START Stored data
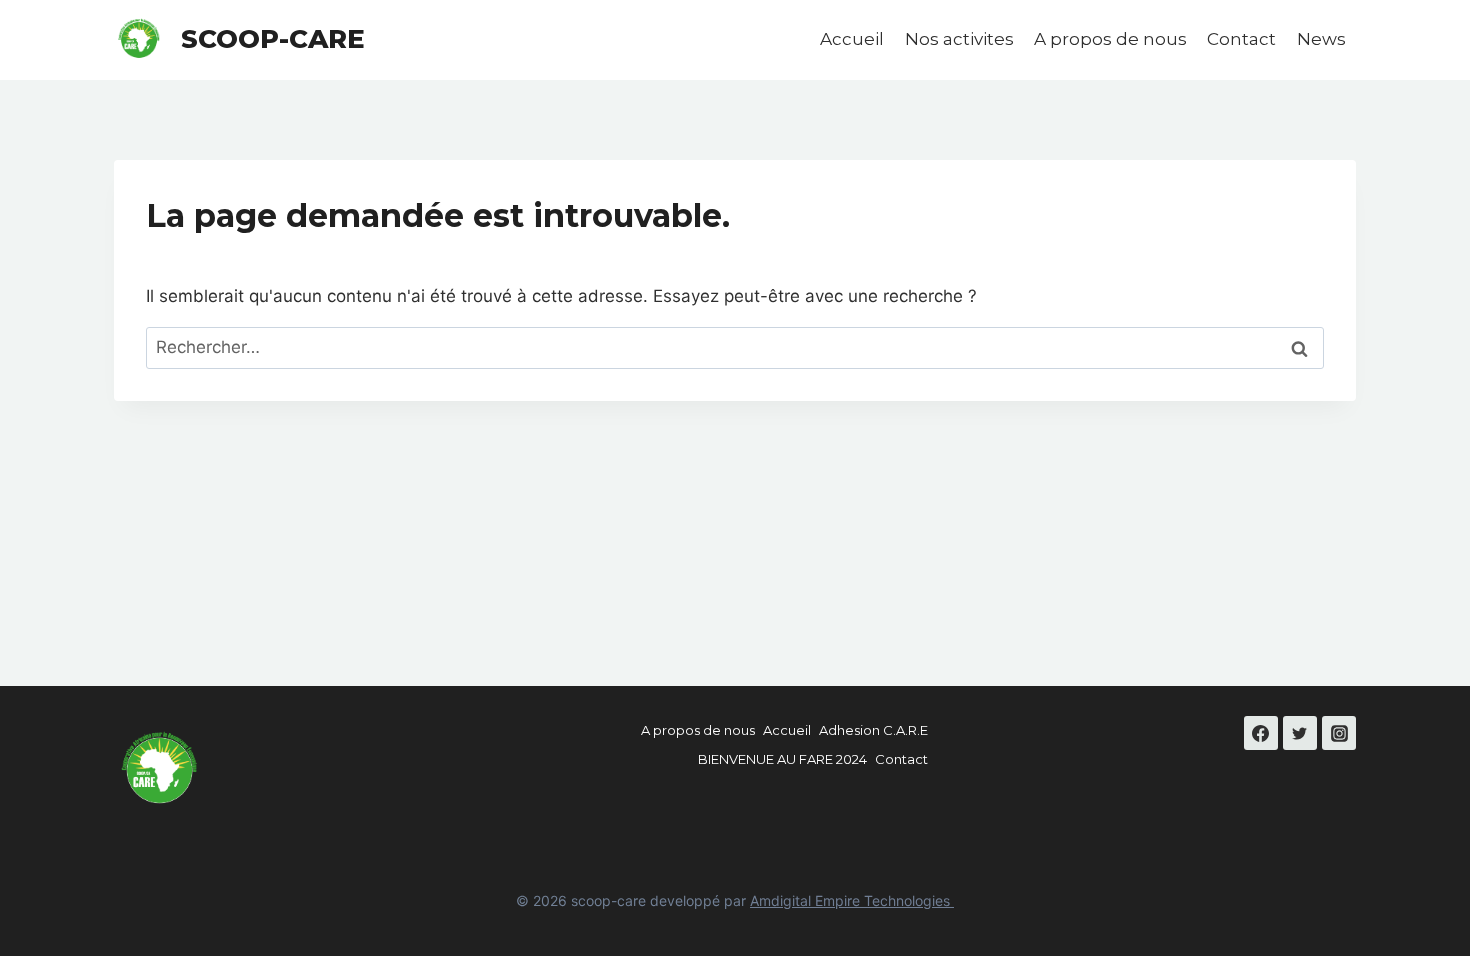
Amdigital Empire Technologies (852, 900)
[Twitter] (1300, 733)
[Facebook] (1261, 733)
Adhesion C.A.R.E (873, 730)
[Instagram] (1339, 733)
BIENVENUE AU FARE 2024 (782, 759)
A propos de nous (1110, 39)
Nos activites (959, 39)
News (1321, 39)
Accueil (852, 39)
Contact (1241, 39)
END Stored data
→ Problem details
Your response should consist solely of the lines from the one containing "[Instagram] (1339, 733)" to the end of the entries, both ends included, exactly as they appear.

→ Task response
[Instagram] (1339, 733)
BIENVENUE AU FARE 2024 (782, 759)
A propos de nous (1110, 39)
Nos activites (959, 39)
News (1321, 39)
Accueil (852, 39)
Contact (1241, 39)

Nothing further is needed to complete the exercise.